One of the reasons I stopped writing about reading was that I got too tied up in wanting to say everything and be intelligible, coherent, and all, like a good reviewer. I’m not that. I’m quite a bit of a bogan who uses fuck like nice people use commas. I’m looking at all these books and trying to remember them; it’s been a whole season since I read some.

Some I straight up didn’t like, or I did right up till they disappointed me. Cis women and queers (and some trans women) seem to love some 2nd Wave feminists and are all fingers in their ears when the copious evidence of their faves being TERFs and SWERFs is pointed out. So I was loving Kamilah Aisha Moon’s She Has a Name right up till she gave a whole page to Adrienne Rich.

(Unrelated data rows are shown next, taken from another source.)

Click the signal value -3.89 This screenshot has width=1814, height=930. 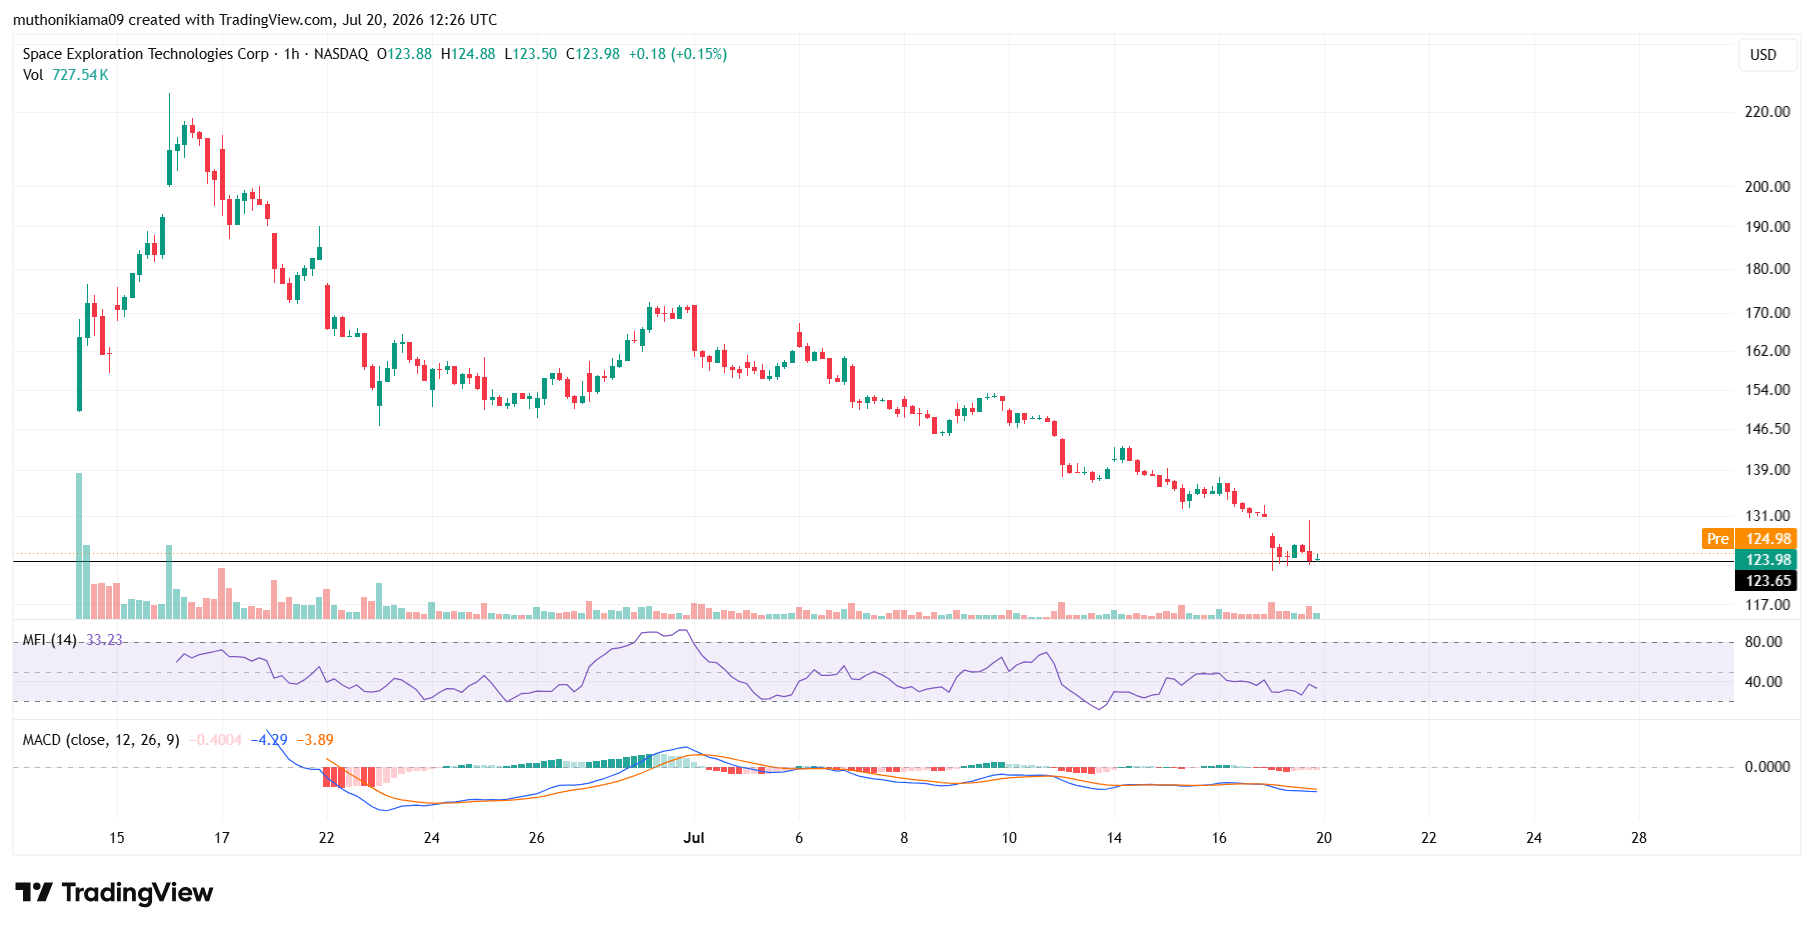coord(315,740)
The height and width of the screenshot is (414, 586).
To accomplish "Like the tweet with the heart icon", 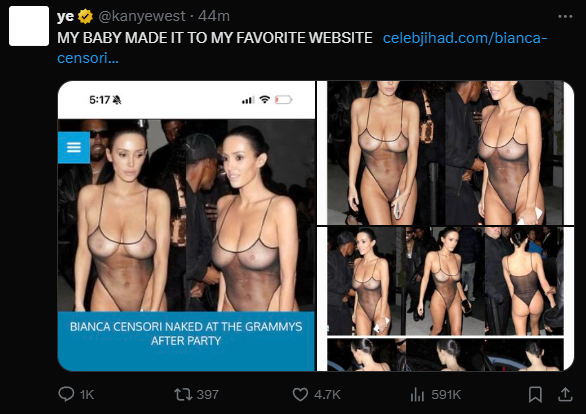I will [300, 395].
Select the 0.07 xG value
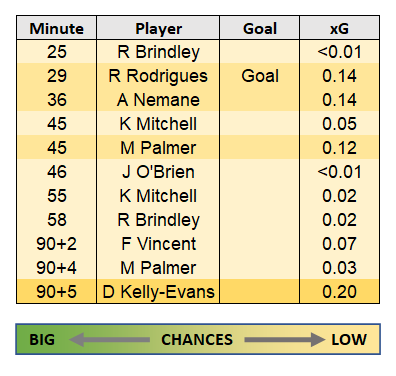The height and width of the screenshot is (376, 396). (339, 244)
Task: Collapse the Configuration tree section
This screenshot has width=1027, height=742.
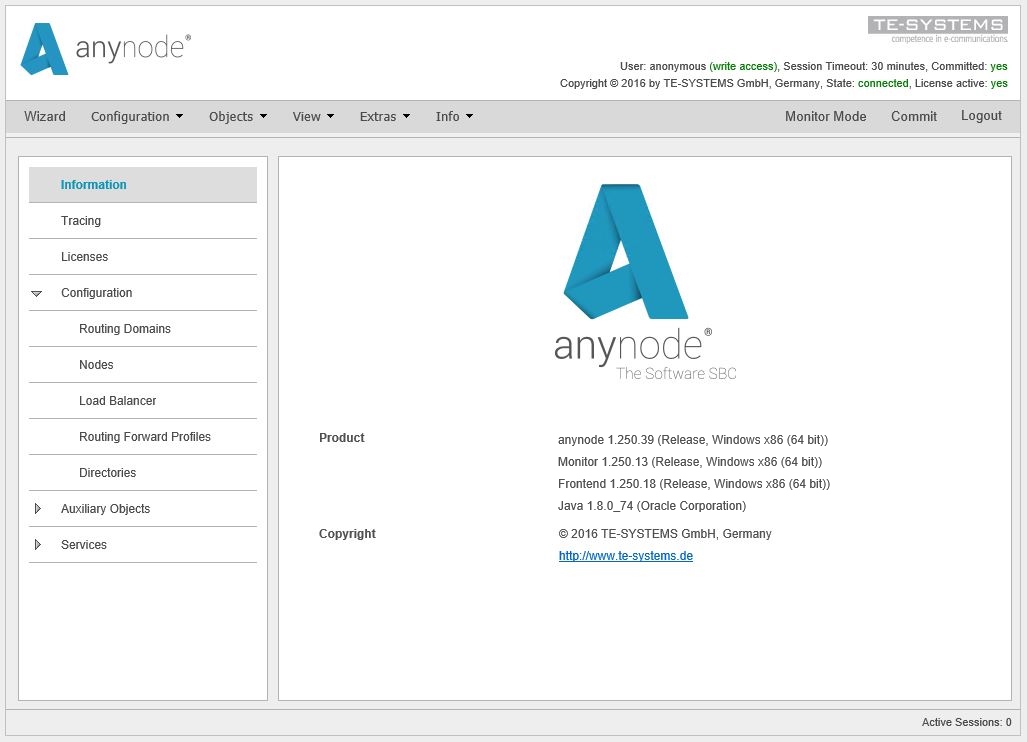Action: (x=37, y=293)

I don’t think it’s too much to say I can’t move beyond that knowing those same 2nd Wavers are still alive and as committed as ever to erasing trans people — especially and with particular violence trans girls, women, and femmes — from existence.

Randa Abdel-Fattah’s Coming of Age in the War on Terror reminded me of sitting in my flat in Charnwood Rd, East St. Kilda, having stayed up late for some reason, maybe to come down from doing an evening call centre shift and watching those planes missile into the World Trade Centre towers. And dreading knowing it was going to be Muslims who were blamed, and that gut-churn when the American news reporters started saying that so quickly. It felt like barely seven minutes had passed and no way they could have really known either way, but once that word had been uttered for the first time, with Bush as fraudulent President, with the last decade of Al-Qaeda, it was so clear what was coming. And I was a few years off then from finding out I myself was the child of a Muslim and grandchild of a Hijabi. Twenty War on Terror years later and it’s global open season on Muslim genocide, the Taliban is back in power in Afghanistan doing the same genocide on any Muslims not the right type. I just have this profound sadness.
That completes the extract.